L’investissement, estimé à 54 millions d’euros, sera largement pris en charge par des investisseurs privés. Les bâtiments, eux, seront acquis auprès du CHU, qui aura quitté le site fin 2014. L’hôpital général présente l’avantage d’être idéalement situé, à proximité de la gare Dijon-ville, aux portes du secteur sauvegardé, le long d’une ligne de tramway et dans un environnement préservé (Port du canal, coulée verte, Jardin des sciences…). “Les services du Grand Dijon ont mis les bouchées doubles pour faire entrer ce qui n’était qu’un projet il y a encore quelques semaines dans une phase opérationnelle, qui sera officiellement lancée lors du prochain conseil municipal”, a précisé François Rebsamen.
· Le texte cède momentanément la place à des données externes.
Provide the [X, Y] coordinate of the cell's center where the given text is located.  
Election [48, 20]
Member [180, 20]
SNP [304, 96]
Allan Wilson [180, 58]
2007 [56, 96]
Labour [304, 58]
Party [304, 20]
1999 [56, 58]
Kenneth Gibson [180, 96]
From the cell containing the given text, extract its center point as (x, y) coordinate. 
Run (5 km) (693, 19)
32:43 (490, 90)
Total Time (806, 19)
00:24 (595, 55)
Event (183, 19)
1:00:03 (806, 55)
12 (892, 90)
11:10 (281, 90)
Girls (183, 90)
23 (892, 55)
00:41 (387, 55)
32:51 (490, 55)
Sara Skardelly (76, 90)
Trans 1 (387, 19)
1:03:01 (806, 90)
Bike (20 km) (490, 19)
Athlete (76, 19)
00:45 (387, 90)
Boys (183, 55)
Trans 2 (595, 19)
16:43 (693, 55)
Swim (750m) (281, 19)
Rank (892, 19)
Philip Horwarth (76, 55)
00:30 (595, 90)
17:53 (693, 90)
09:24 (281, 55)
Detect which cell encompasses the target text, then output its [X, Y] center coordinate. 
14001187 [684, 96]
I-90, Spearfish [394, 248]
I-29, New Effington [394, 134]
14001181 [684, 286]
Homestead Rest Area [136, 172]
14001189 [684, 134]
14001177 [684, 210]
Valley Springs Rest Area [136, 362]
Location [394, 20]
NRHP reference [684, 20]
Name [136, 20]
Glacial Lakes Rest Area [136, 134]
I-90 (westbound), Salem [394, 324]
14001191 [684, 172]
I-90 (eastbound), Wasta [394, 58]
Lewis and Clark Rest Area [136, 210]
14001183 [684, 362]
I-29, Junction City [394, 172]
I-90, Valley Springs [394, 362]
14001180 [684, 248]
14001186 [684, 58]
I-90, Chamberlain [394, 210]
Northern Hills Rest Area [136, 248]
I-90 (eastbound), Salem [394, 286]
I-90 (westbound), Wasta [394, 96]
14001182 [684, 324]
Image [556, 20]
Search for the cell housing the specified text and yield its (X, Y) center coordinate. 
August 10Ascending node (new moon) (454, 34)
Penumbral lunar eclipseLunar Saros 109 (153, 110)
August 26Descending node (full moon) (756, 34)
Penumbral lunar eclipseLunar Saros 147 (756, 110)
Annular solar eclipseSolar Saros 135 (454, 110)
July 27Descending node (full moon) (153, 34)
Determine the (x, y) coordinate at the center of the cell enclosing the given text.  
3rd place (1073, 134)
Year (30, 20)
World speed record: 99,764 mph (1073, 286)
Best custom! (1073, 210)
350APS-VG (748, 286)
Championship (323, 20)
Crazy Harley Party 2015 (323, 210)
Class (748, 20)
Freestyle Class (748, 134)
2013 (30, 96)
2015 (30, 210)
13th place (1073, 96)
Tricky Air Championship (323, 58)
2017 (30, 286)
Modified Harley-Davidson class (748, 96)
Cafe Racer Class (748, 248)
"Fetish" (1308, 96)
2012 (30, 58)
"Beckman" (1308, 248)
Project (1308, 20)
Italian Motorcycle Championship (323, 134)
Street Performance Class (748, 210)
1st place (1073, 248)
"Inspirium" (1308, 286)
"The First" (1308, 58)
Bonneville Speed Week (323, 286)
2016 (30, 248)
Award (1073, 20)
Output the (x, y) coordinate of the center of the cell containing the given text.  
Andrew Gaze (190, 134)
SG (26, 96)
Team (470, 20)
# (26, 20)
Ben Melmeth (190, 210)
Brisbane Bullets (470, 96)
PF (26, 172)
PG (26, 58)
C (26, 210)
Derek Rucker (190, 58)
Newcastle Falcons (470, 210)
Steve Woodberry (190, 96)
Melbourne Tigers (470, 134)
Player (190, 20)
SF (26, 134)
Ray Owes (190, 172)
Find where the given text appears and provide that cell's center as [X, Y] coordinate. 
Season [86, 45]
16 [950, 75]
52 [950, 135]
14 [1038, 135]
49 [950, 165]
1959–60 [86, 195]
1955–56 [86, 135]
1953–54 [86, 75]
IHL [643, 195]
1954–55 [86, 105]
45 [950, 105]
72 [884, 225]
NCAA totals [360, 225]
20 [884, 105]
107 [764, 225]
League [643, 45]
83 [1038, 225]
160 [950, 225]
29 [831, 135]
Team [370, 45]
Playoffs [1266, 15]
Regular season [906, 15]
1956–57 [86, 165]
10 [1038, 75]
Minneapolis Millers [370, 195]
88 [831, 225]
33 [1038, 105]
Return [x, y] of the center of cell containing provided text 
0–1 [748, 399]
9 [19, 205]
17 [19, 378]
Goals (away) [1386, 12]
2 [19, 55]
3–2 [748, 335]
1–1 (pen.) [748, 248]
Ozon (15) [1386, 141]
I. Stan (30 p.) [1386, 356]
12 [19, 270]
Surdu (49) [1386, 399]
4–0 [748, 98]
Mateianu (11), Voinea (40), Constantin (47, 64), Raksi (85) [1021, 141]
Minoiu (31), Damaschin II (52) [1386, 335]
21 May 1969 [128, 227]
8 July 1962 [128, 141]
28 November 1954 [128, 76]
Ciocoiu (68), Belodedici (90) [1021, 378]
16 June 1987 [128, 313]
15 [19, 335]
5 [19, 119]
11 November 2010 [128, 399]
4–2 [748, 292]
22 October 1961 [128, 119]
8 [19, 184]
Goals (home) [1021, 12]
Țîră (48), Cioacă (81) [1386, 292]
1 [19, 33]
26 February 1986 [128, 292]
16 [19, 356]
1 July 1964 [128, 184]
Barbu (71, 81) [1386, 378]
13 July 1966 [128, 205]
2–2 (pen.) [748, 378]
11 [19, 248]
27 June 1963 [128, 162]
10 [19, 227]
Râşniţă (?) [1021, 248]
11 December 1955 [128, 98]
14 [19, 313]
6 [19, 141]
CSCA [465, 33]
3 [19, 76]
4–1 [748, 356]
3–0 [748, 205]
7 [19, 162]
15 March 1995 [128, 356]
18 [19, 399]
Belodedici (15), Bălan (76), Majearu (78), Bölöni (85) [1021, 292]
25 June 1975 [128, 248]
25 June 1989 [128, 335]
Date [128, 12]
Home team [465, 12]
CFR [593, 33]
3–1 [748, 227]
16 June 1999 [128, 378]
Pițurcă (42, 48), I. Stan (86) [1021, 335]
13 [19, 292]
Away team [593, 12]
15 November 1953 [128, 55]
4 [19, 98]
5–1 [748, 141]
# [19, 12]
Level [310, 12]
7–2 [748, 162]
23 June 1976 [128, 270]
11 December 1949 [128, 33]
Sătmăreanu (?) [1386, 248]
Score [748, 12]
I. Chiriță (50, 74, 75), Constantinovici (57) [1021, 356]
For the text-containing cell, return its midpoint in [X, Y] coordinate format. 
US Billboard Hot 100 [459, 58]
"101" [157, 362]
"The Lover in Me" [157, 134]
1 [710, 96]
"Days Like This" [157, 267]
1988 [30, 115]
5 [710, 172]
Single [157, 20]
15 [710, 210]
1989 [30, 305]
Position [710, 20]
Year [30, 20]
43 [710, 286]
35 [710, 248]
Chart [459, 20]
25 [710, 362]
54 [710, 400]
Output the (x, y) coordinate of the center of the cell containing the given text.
À l’occasion de la présentation officielle du réseau, devant la presse nationale et la presse régionale, François Rebsamen était accompagné d’une délégation d’acteurs impliqués dans le projet : Aubert de Villaine, copropriétaire du domaine de la Romanée Conti et président de l’Association pour l’inscription des climats du vignoble de Bourgogne au patrimoine mondial de l’humanité ; Pierre Guez, directeur de la coopérative Dijon Céréales et président de Vitagora, pôle de compétitivité goût-nutrition-santé (150 entreprises, laboratoires et grandes écoles adhérents, 165 projets labellisés) ; Jocelyne Pérard, directrice de la chaire Unesco “Culture et traditions du vin” ; Philippe Crevoisier, directeur de la branche “culinaire électrique” de Seb, implantée dans la région dijonnaise ; Claude Bernhard, directeur de l’école d’ingénieurs AgroSup Dijon (1000 étudiants) ; Anthony Béchu, architecte qui a contribué aux études de faisabilité du projet dijonnais. Ainsi que Didier Martin, président de l’agence Dijon Développement et président de l’office de tourisme de Dijon, et Danielle Juban, conseillère municipale de Dijon chargée du rayonnement de la ville.